Amazon has apparently been fiercely fighting similar scams since at least 2015, according to the Washington Post. While Amazon has a certain fondness for the occasional funny fake review, its also dead serious about fine-tuning its algorithms to better-detect fake positive reviews that con customers into buying crappy ebooks.

Amazon even sued 1,000 people who they said were aggressively selling fake five-star reviews, and also filed another lawsuit against a company that apparently facilitated the sale of fake Amazon reviews — buyamazonreviews.com. When the dust cleared, that domain was in the possession of the Amazon Legal Department, and to this day it now points visitors to the company’s “Anti-Manipulation Policy for Customer Reviews.”

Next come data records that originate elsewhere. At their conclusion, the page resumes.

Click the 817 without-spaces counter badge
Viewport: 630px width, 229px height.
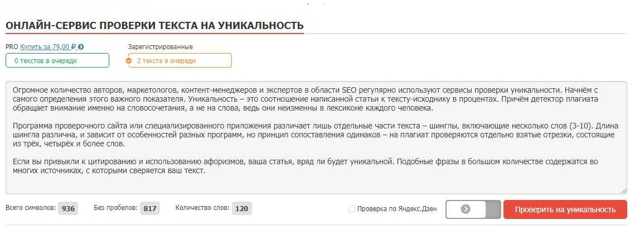pyautogui.click(x=149, y=209)
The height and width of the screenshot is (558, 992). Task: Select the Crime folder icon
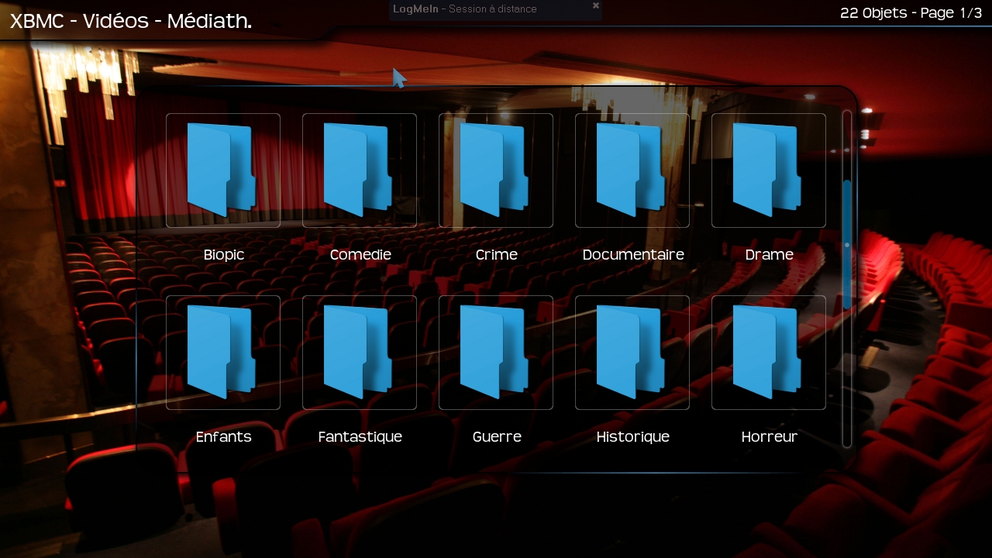[495, 171]
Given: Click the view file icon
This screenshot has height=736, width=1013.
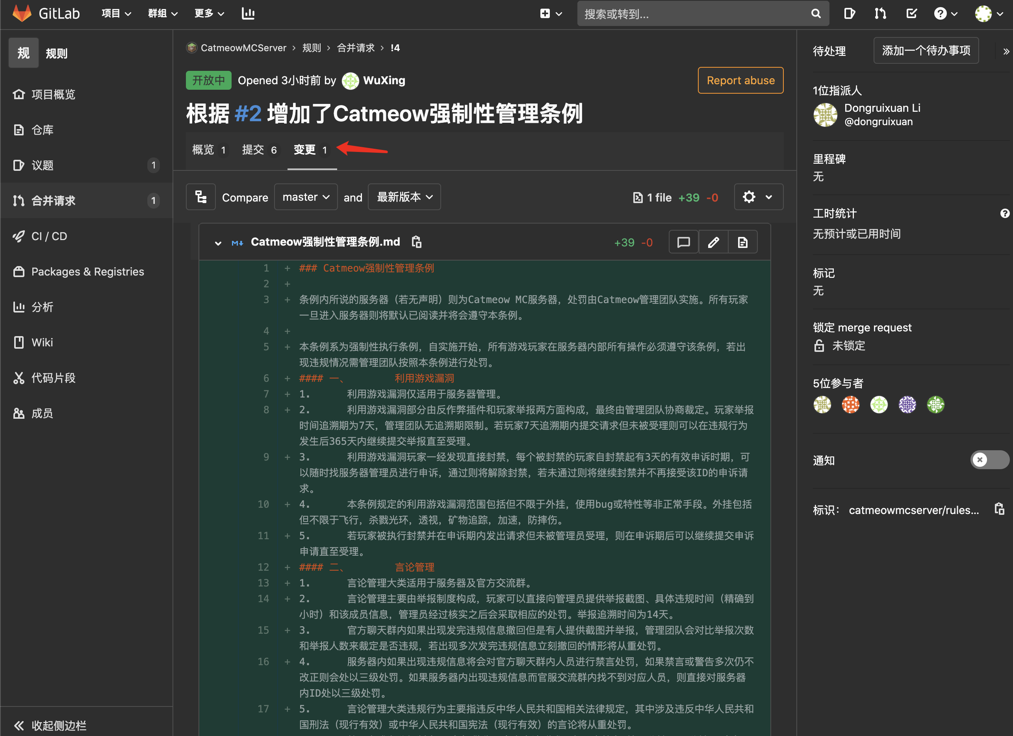Looking at the screenshot, I should (x=742, y=242).
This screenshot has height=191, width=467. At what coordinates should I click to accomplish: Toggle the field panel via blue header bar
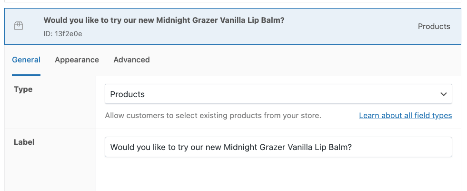[233, 27]
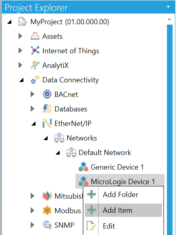Click the Databases lightning grid icon

coord(47,109)
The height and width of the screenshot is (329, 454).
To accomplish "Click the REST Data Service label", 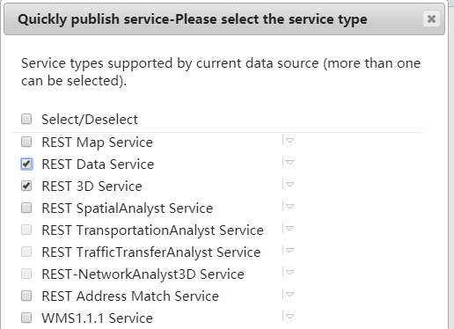I will click(98, 165).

“We take the integrity of our reviews platform very seriously,” the Amazon website noted.

But to be fair, similar scams have also been executed in the sphere of printed books as well. Back in 2013, Forbes described a procedure that was “essentially a laundering operation aimed at deceiving the [print] book-buying public into believing a title is more in-demand than it is.”

Buying 100,000 copies of a book guarantees it a spot on best-seller lists — even if they’re eventually returned. The Wall Street Journal once pointed out how this led to a very suspicious anomaly for a book about social networking, “Networking is Dead.” The week after it appeared on best-seller lists, “more hardcover copies of the book were returned than sold.”

Maybe the more things change, the more they stay the same.